De cada vez que uma vaca, uma ovelha ou um porco é tratado com diclofenaco, é posta em causa a vida dos abutres. O diclofenaco é um anti-inflamatório que os humanos tão bem conhecem, tomado habitualmente para atenuar as dores musculares e de costas. O mesmo princípio ativo que alivia as dores dos bovinos, poderá levar à falência renal mortal dos abutres. Os cadáveres do gado fazem parte da cadeia alimentar destas aves necrófagas, com destaque para os abutres. Quando os animais morrem são colocados nos alimentadores, ficando assim à mercê destas aves, podendo interferir na sua cadeia alimentar. Já nos anos 1990, este medicamento foi a principal causa do desaparecimento de 99% dos abutres no sul da Ásia, devido ao consumo dos cadáveres de gado tratado com este medicamento. O mesmo pode agora vir a acontecer em Portugal e Espanha.
As espécies mais afetadas são sobretudo o abutre-do-egipto e o abutre-preto, sendo que a Península Ibérica tem as populações mais numerosas da Europa. Existem várias centenas de casais a nidificar em Portugal, especialmente, no Douro Internacional, no Tejo Internacional e no Guadiana. Também há suspeitas de que algumas águias, como a águia-real e águia-pesqueira, ambas espécies protegidas, possam vir a ser atingidas.

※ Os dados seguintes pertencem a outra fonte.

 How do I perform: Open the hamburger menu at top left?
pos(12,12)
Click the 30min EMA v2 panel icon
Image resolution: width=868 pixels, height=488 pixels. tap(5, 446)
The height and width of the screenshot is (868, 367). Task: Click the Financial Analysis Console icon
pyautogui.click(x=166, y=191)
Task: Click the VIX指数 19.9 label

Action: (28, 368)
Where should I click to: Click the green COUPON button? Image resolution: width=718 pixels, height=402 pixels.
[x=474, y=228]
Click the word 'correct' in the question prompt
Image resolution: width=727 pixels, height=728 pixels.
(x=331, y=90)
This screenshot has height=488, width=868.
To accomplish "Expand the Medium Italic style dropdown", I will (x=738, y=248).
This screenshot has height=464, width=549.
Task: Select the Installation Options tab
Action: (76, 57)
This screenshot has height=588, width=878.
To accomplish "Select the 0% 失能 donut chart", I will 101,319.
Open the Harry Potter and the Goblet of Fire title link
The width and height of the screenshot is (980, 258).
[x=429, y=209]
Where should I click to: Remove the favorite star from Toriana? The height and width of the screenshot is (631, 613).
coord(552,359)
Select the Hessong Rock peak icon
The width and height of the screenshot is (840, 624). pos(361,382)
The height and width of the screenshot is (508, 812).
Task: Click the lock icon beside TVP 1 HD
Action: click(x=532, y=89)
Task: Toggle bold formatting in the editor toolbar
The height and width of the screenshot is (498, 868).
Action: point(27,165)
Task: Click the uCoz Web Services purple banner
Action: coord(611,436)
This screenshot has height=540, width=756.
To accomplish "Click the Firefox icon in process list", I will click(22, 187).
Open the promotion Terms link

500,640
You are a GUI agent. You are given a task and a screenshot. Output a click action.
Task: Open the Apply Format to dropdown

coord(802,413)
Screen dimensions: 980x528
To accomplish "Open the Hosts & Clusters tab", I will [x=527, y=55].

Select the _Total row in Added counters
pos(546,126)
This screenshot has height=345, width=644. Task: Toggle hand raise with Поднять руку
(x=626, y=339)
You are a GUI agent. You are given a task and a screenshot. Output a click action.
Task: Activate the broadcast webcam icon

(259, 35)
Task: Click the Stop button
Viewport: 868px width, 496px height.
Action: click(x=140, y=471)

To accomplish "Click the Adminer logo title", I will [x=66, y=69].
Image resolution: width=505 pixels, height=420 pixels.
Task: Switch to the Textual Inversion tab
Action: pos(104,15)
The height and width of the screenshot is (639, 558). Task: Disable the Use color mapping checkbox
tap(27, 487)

Existe uma estratégia ibérica para alertar e prevenir o problema, com um projeto coordenado pela Universidade Autónoma de Barcelona, que conta com uma equipa portuguesa de três investigadores, coordenada pelo biólogo Carlos Fonseca do Departamento de Biologia da Universidade de Aveiro.
Com o estudo numa fase inicial, ainda não foi possível determinar que quantidades de diclofenaco são precisas ingerir para influenciar a população de abutres e levar à sua morte. “Esta é claramente uma ação preventiva, porque neste momento a Direção-Geral de Alimentação e Veterinária está em vias de autorizar a administração deste anti-inflamatório em bovinos, em Portugal. Vamos estudar e ver a partir de que doses pode ter implicações nas aves necrófagas e depois tomar decisões”, explica Carlos Fonseca. Em Espanha, o uso deste fármaco em gado pecuário já foi autorizado, há cerca de dois anos.
Em Portugal, foi criada uma primeira amostragem, com 30 aves, a partir de uma rede com os Centros de Recuperação de Animais Selvagens, onde chegam muitos destes abutres e aves de rapina que são recolhidas no campo, alguns já mortos, outros em condições debilitadas. É através da análise dos órgãos dos animais que analisam a influência do diclofenaco na morte dos mesmos. As primeiras conclusões serão apresentadas, em meados de 2018, à financiadora da investigação, a americana Morris Animal Foundation, organização sem fins lucrativos que investe em investigação para promover a saúde animal.